Most HPV-positive OPSCC patients are young males, while HPV-negative OPSCC patients are typically older (13). However, the incidence of OPSCC is rising among elderly patients in the United States, primarily attributed to the growing prevalence of HPV-associated cancers (14). A retrospective study of 113 elderly patients with HPV-positive OPSCC reported that 3-year and 5-year overall survival (OS) were 62.4% and 50.4%, respectively. Furthermore, elderly patients exhibited distinct clinicopathological characteristics, and factors such as T stage and chemotherapy can served as independent predictors for OS (15). A study including HPV-positive oropharyngeal cancer patients aged 65 and older demonstrated that elderly individuals showed favorable OS and high treatment tolerance, with a 3-year OS rate of 85.5% and a 3-year disease-free survival rate of 67.3% (16). Given the distinct challenges in treating elderly patients with OPSCC, further studies should investigate the applicability of the therapeutic strategy in diverse populations. Although the 12-month follow-up provides preliminary data, we recognize that it falls within a high-risk period for recurrence. The need for follow-up to better understand the long-term outcomes is warrant.

The NCCN guidelines suggested that patients unable to tolerate surgery should prioritize participation in clinical trials, and the CSCO guidelines recommended radiation therapy alone for patients with locally advanced disease who do not meet criteria for surgery (17, 18). GEM can serve as a PD-L1 upregulation agent, enhancing the efficacy of camrelizumab by increasing PD-L1 expression, which in turn amplified the immune response. Additionally, GEM promoted T-cell killing by increasing MHC-I expression on tumor cells and selectively reducing the number of myeloid-derived suppressor cells. This synergistic effect between camrelizumab and GEM can lead to a more robust antitumor immune response (19). Furthermore, a phase II clinical trial revealed that the combination of camrelizumab with GEM and oxaliplatin was well-tolerated in patients with classical Hodgkin lymphoma (20). Research has demonstrated that GEM has radiopotentiation effects, with its impact varying in a dose-dependent and time-dependent manner across different cell lines (21). Mechanistically, GEM can induce cell accumulation at more radiosensitive cell cycle phases, such as the G1/S transition, which facilitated the cytotoxicity of radiation therapy. However, the duration for which GEM maintains its radiopotentiation effects following chemotherapy is not well established. Camrelizumab plus GEM combined with chemoradiotherapy in HPV-positive TSCC is noteworthy due to its potential to enhance antitumor effects, improve safety and tolerability for patients with comorbidities, and contribute to the development of more personalized treatment strategies.

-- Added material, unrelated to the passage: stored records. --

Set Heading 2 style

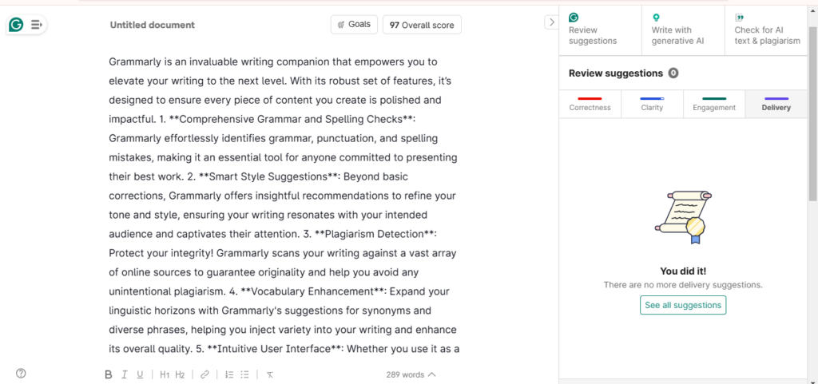coord(180,374)
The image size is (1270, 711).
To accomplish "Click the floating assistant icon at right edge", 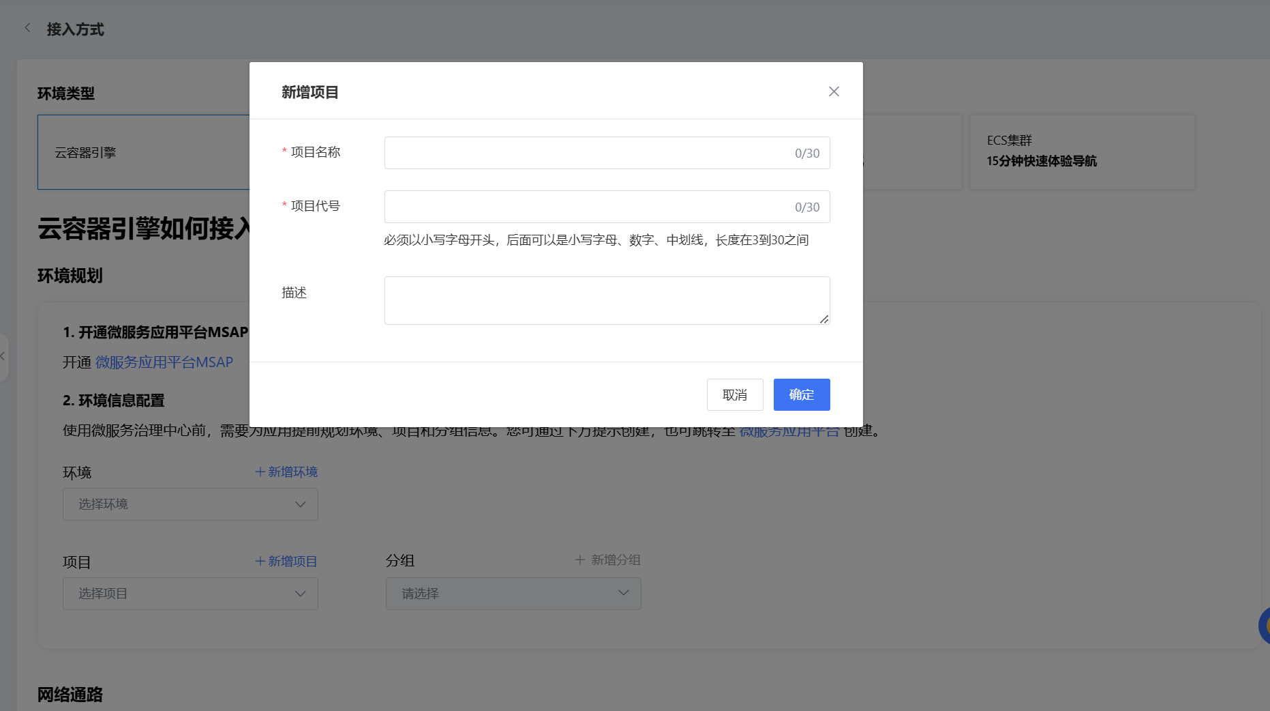I will click(x=1265, y=624).
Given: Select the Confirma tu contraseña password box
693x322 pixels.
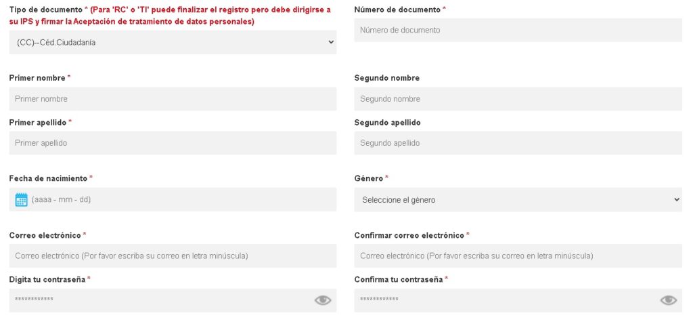Looking at the screenshot, I should coord(518,301).
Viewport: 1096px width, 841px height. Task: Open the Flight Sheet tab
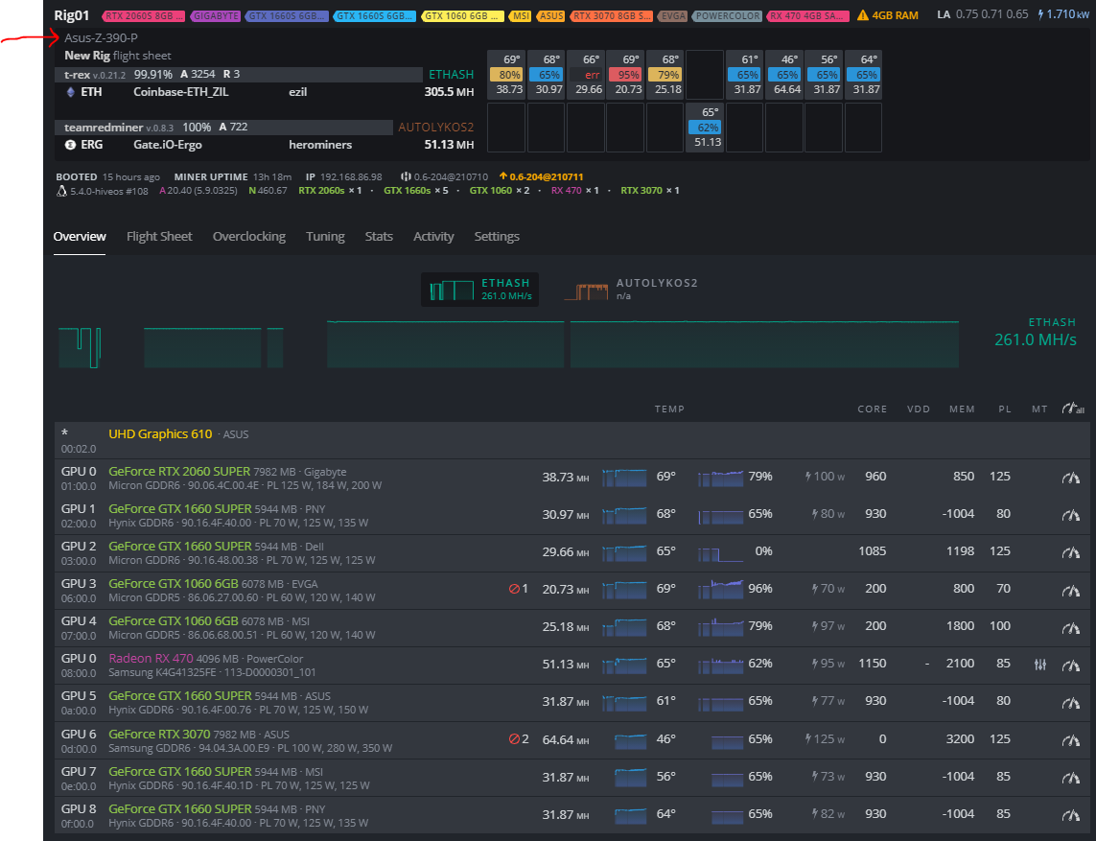(159, 237)
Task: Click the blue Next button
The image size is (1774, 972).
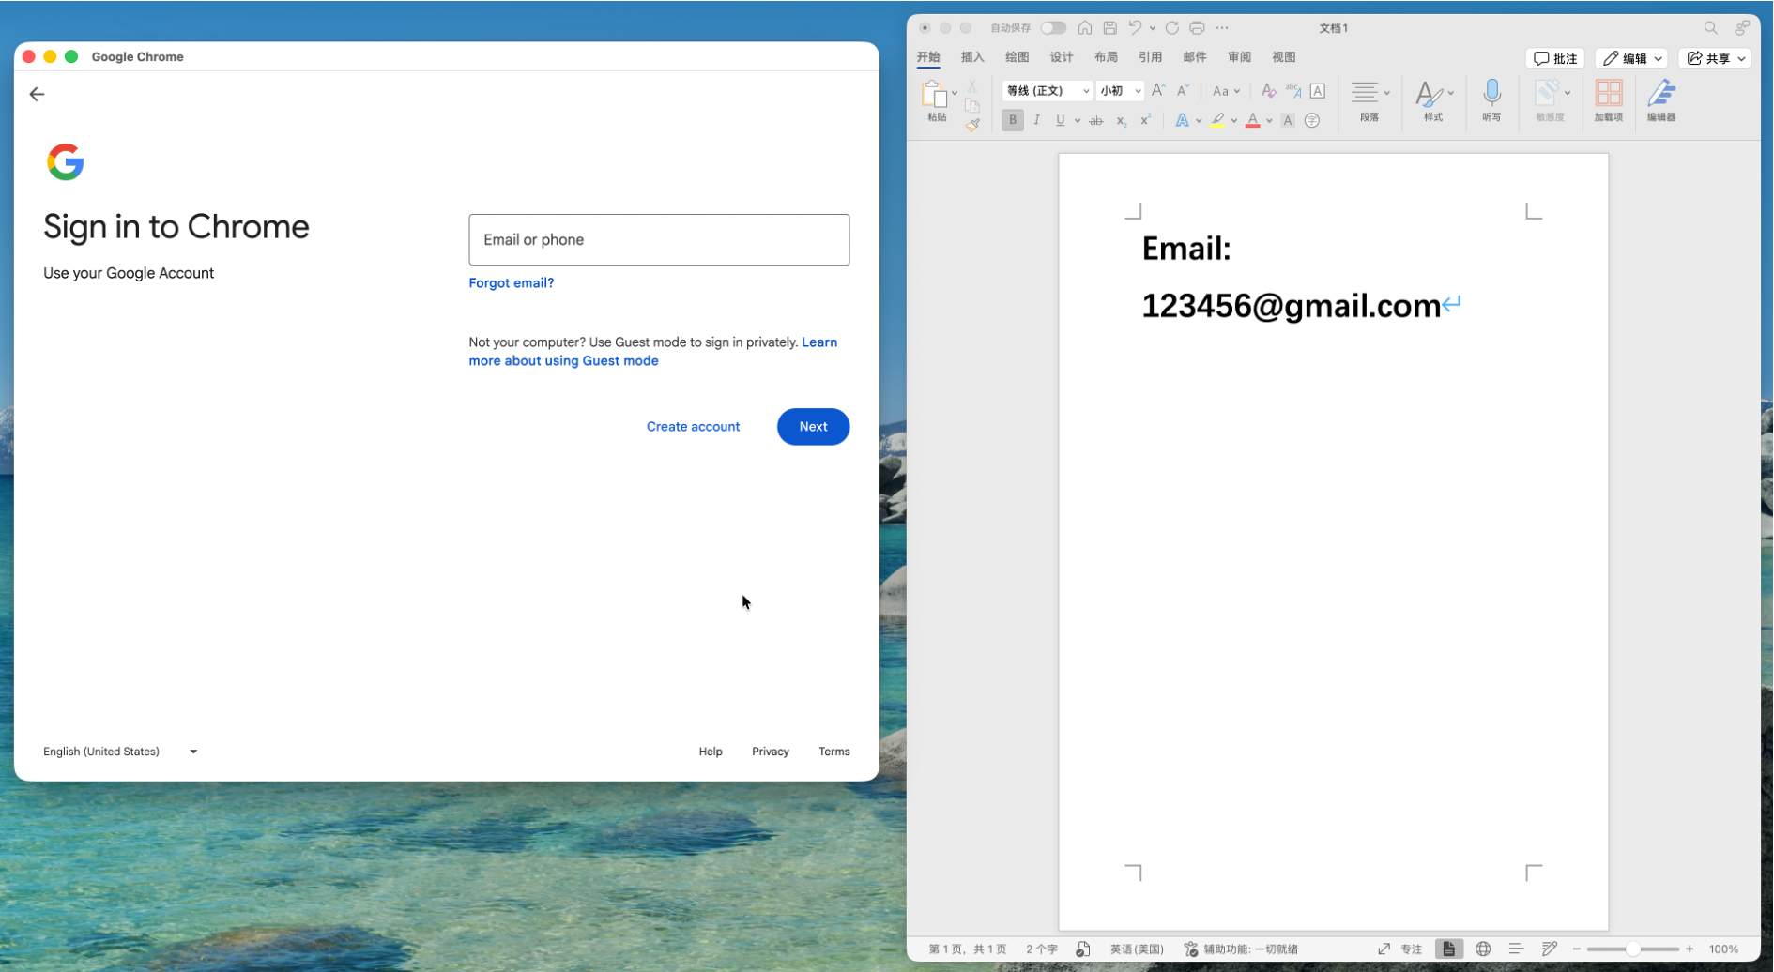Action: pyautogui.click(x=813, y=427)
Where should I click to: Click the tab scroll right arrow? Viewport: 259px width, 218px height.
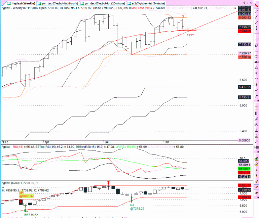tap(247, 2)
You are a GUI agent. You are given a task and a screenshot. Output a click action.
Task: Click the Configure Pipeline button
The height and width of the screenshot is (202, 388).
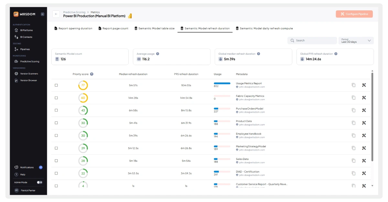pos(354,14)
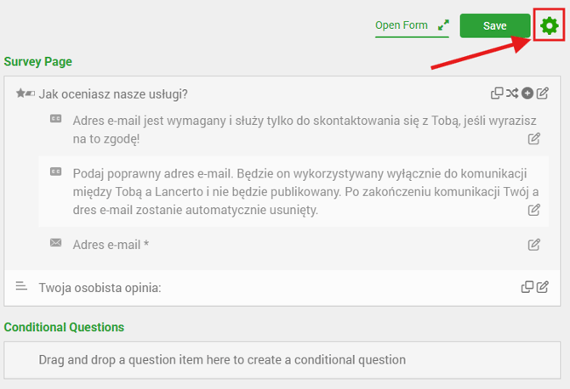570x389 pixels.
Task: Click the Save button
Action: coord(494,25)
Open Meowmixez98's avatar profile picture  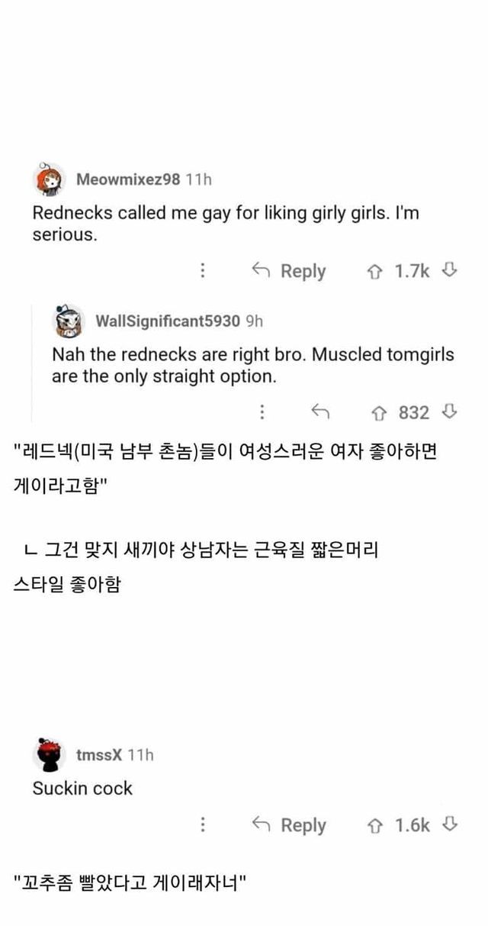(x=50, y=180)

Between June and September 2023, the patient continued the same treatment regimen that had initially shown a partial response. Several factors may have contributed to the tumor size increase. Firstly, the tumor may have developed resistance to the administered therapies, as cancer cells can adapt and evolve to evade the effects of chemotherapy and immunotherapy (22). Additionally, the patient’s general health condition and immune status likely played a role in shaping the treatment response. Variations in immune function have the potential to undermine the effects of immunotherapy, thereby facilitating tumor progression (23). We previous reported a woman with von Hippel-Lindau disease who initially received sorafenib and achieved PR (8). However, her tumor showed a tendency to grow, but this enlargement was successfully managed through the combination of sorafenib and a PD-1 inhibitor. Wang et al. reported a patient who exhibited initial promising results with PD-1 inhibitor combined with chemotherapy. After 129 days of treatment, disease progression occurred due to resistance (24). In brief, HPV-positive and PD-L1-positive TSCC represented a distinct subtype of HNSCC, and camrelizumab plus GEM followed by concurrent chemoradiotherapy could be a promising therapeutic strategy for HPV-positive and PD-L1-positive TSCC.